- _Exercise description_
Duplicate the items word for word, beginning at the line that contains "Click the Clemson team name" and stopping after the line that contains "Highlight the entire".

╭──

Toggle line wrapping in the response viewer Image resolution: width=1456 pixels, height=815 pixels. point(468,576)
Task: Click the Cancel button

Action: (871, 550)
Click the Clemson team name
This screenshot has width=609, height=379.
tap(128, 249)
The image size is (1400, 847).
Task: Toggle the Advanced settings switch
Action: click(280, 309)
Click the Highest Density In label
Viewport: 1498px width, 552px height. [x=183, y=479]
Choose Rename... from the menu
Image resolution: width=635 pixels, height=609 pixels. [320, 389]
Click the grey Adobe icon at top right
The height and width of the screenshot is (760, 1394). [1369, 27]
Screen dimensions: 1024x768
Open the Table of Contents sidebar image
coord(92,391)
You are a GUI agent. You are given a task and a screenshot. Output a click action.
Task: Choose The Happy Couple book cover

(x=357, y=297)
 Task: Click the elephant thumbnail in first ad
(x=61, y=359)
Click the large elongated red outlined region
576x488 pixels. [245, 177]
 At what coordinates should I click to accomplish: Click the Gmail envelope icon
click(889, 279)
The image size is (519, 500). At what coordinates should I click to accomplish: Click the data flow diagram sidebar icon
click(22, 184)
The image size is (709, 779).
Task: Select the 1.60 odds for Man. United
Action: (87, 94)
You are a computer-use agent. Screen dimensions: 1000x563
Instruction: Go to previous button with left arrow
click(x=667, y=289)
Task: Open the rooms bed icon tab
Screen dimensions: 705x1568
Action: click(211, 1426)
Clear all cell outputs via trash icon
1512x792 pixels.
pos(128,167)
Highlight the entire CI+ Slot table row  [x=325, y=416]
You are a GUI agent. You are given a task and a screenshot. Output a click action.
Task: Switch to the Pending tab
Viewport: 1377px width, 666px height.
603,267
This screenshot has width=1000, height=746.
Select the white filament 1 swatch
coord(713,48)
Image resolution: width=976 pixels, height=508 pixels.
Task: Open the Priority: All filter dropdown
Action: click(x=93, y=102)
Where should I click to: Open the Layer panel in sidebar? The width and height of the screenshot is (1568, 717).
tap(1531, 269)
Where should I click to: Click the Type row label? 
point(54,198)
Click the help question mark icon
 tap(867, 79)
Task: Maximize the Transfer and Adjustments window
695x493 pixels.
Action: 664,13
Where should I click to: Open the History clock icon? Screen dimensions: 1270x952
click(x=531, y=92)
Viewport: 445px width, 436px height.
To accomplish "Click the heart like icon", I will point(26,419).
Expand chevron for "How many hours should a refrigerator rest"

╰──

- _Solution_
Click the Clemson team name
This screenshot has width=609, height=379.
tap(128, 249)
The image size is (1400, 847).
Task: Toggle the Advanced settings switch
Action: click(280, 309)
Click the Highest Density In label
Viewport: 1498px width, 552px height. [x=183, y=479]
Choose Rename... from the menu
Image resolution: width=635 pixels, height=609 pixels. [320, 389]
Click the grey Adobe icon at top right
The height and width of the screenshot is (760, 1394). [1369, 27]
Screen dimensions: 1024x768
Open the Table of Contents sidebar image
coord(92,391)
You are a GUI agent. You are given a task and a screenshot. Output a click action.
Task: Choose The Happy Couple book cover

(x=357, y=297)
 Task: Click the elephant thumbnail in first ad
(x=61, y=359)
Click the large elongated red outlined region
576x488 pixels. [245, 177]
 At what coordinates should I click to accomplish: Click the Gmail envelope icon
click(889, 279)
The image size is (519, 500). At what coordinates should I click to accomplish: Click the data flow diagram sidebar icon
click(22, 184)
The image size is (709, 779).
Task: Select the 1.60 odds for Man. United
Action: (87, 94)
You are a computer-use agent. Screen dimensions: 1000x563
Instruction: Go to previous button with left arrow
click(x=667, y=289)
Task: Open the rooms bed icon tab
Screen dimensions: 705x1568
Action: click(211, 1426)
Clear all cell outputs via trash icon
1512x792 pixels.
pos(128,167)
Highlight the entire CI+ Slot table row  [x=325, y=416]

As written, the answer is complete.